TASK BRIEF
Beginning with the line that holds "Instruction: Click the iOS Eraser icon", copy every remaining line of the listing below exactly, and leave the pictures out.

======

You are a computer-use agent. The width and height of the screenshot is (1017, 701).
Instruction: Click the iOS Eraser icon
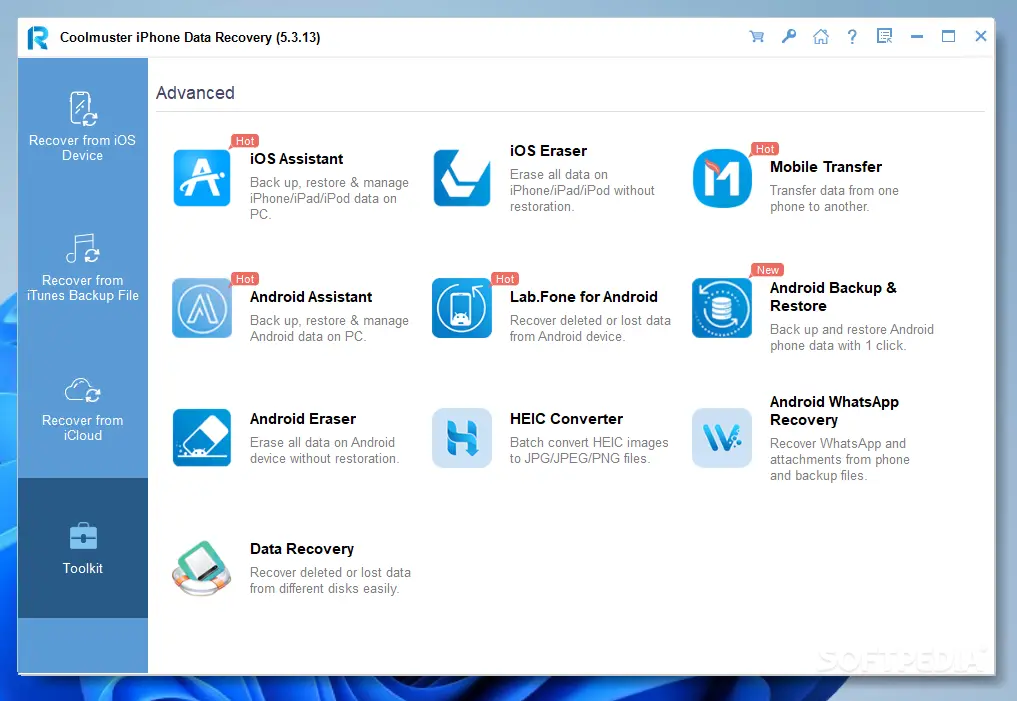tap(462, 178)
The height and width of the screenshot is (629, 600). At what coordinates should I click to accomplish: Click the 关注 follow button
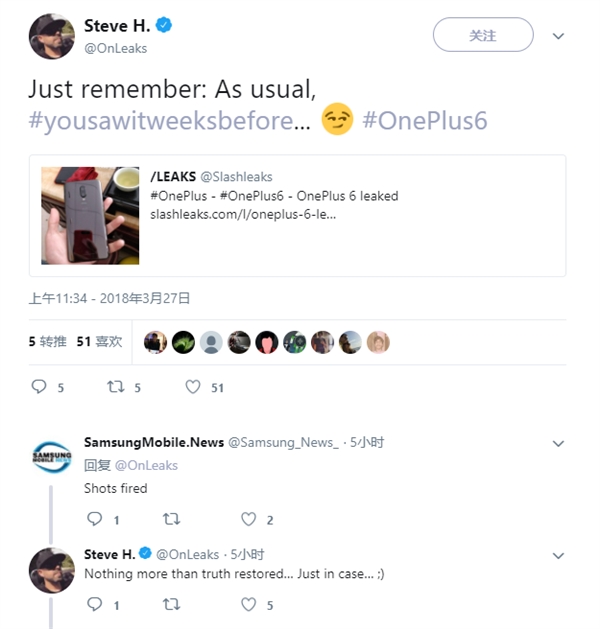coord(483,35)
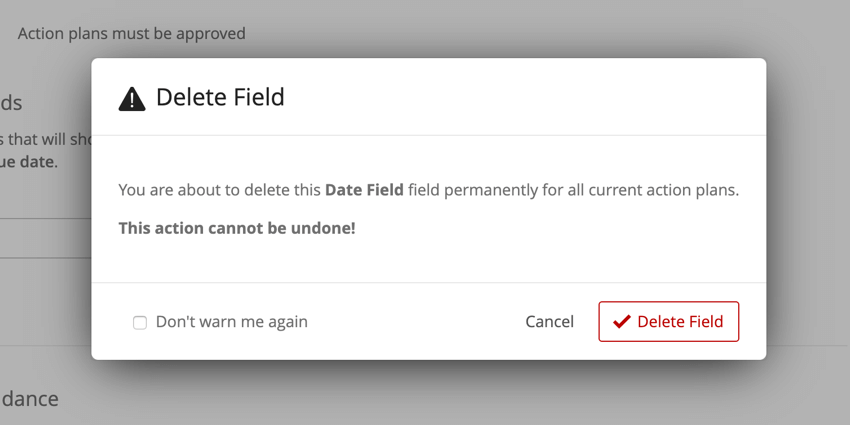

======

RESULT FOR THIS EXERCISE
Instruction: Click the iOS Eraser icon
tap(462, 178)
The height and width of the screenshot is (629, 600). At what coordinates should I click to accomplish: Click the 关注 follow button
coord(483,35)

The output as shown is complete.